[Task requirements]:
When you reach the line with "Identify the click" in the listing below, transcribe it and each line after it up to and including the line with "Mau Mau (18, 1380)", exactly and with nothing else.

[Provided records]:

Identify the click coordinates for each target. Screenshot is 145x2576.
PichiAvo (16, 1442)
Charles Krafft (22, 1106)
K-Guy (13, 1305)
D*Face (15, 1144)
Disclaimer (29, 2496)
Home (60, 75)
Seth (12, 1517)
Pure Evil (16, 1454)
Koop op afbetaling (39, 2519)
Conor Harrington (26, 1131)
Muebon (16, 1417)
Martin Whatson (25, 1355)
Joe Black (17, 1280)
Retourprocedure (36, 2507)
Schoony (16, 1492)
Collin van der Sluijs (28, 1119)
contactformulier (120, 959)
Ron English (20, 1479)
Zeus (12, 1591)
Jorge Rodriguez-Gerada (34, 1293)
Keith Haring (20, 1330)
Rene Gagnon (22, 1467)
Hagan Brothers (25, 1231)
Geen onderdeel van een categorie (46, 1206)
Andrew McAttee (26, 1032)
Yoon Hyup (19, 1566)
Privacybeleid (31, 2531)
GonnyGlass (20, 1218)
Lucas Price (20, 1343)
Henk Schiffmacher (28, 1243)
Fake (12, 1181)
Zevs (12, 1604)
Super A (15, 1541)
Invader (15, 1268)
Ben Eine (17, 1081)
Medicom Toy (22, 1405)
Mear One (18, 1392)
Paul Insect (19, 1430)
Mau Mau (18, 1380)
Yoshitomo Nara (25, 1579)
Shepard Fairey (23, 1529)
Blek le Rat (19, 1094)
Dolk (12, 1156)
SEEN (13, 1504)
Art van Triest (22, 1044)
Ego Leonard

--

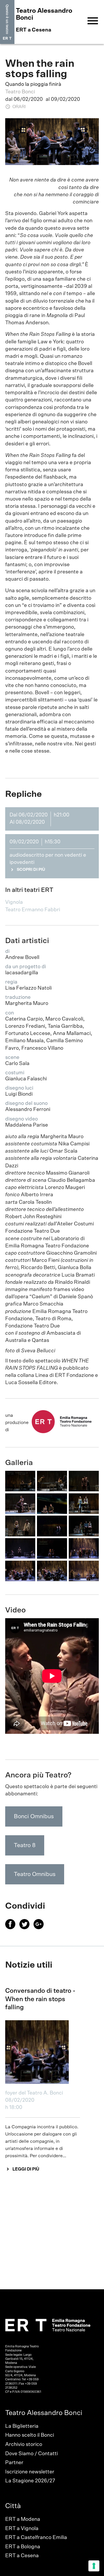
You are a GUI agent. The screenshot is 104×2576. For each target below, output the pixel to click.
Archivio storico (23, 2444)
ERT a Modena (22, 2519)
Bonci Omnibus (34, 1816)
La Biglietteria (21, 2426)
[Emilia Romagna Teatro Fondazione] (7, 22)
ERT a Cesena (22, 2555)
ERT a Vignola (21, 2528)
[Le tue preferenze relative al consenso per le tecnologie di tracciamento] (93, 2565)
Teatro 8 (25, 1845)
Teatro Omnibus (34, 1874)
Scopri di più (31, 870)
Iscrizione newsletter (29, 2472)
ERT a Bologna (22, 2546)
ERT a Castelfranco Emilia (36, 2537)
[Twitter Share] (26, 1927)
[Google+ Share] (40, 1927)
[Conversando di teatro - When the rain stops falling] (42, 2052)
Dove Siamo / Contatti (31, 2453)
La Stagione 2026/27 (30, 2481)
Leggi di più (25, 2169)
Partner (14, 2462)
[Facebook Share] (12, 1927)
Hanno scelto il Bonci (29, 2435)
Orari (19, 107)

[Problem solution]:
Identify the click coordinates for each target. Screenshot is 145x2576.
PichiAvo (16, 1442)
Charles Krafft (22, 1106)
K-Guy (13, 1305)
D*Face (15, 1144)
Disclaimer (29, 2496)
Home (60, 75)
Seth (12, 1517)
Pure Evil (16, 1454)
Koop op afbetaling (39, 2519)
Conor Harrington (26, 1131)
Muebon (16, 1417)
Martin Whatson (25, 1355)
Joe Black (17, 1280)
Retourprocedure (36, 2507)
Schoony (16, 1492)
Collin van der Sluijs (28, 1119)
contactformulier (120, 959)
Ron English (20, 1479)
Zeus (12, 1591)
Jorge Rodriguez-Gerada (34, 1293)
Keith Haring (20, 1330)
Rene Gagnon (22, 1467)
Hagan Brothers (25, 1231)
Geen onderdeel van een categorie (46, 1206)
Andrew McAttee (26, 1032)
Yoon Hyup (19, 1566)
Privacybeleid (31, 2531)
GonnyGlass (20, 1218)
Lucas Price (20, 1343)
Henk Schiffmacher (28, 1243)
Fake (12, 1181)
Zevs (12, 1604)
Super A (15, 1541)
Invader (15, 1268)
Ben Eine (17, 1081)
Medicom Toy (22, 1405)
Mear One (18, 1392)
Paul Insect (19, 1430)
Mau Mau (18, 1380)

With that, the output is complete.